# Umm..I found a...Pigeon???



## MizzEfron92 (Jul 31, 2006)

Hello,
well ok, today as my sister was pulling into our driveway I notice what seems to be a blackish, greyish, pigeon with shades of purple and green. I realized it wasnt flying away and didnt seem hurt. I told her to stop, got out and looked at the bird, he seemed ok, just walking around, so I decided to take him inside since its wings were clipped. He had a band. I tried to read it but it had no letters only numbers. I am assuming it is a pigeon, but Im not sure. What do I do???

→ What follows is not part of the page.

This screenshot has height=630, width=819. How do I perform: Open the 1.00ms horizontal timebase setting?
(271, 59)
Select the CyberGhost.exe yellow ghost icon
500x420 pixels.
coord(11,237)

P.S. Im in Long Island, hes in a very long clear box, with wild bird seed food I bought for him/her, and a cup of water.


----------



## Vasp (Jul 25, 2006)

Yeah, that's a pet pigeon. The numbers are a code, which tells you everything about the bird... Hopefully someone with former knowledge of bands and codes will reply and help you make out what the code says. Wild bird seed will be okay for the time being, but you may want to let the pigeon have a bit of excercise and sunlight. Is he tame? Are his droppings good? You may want to visit the "Poops...what do they really mean?" sticky in General Discussion to see some indepth pictures as well as read some good descriptions... It may sound odd, but it's essential to making sure this bird is in healthy condition.


----------



## MizzEfron92 (Jul 31, 2006)

thanks for replying, he seems friendly, he is somehwhat tame, Im guessing he is just scared of me npw, but maybe within a week or two he'll get used to me. The poops look normal.


----------



## Skyeking (Jan 17, 2003)

MizzEfron92 said:


> Hello,
> well ok, today as my sister was pulling into our driveway I notice what seems to be a blackish, greyish, pigeon with shades of purple and green. I realized it wasnt flying away and didnt seem hurt. I told her to stop, got out and looked at the bird, he seemed ok, just walking around, so I decided to take him inside since its wings were clipped. He had a band. I tried to read it but it had no letters only numbers. I am assuming it is a pigeon, but Im not sure. What do I do???
> 
> P.S. Im in Long Island, hes in a very long clear box, with wild bird seed food I bought for him/her, and a cup of water.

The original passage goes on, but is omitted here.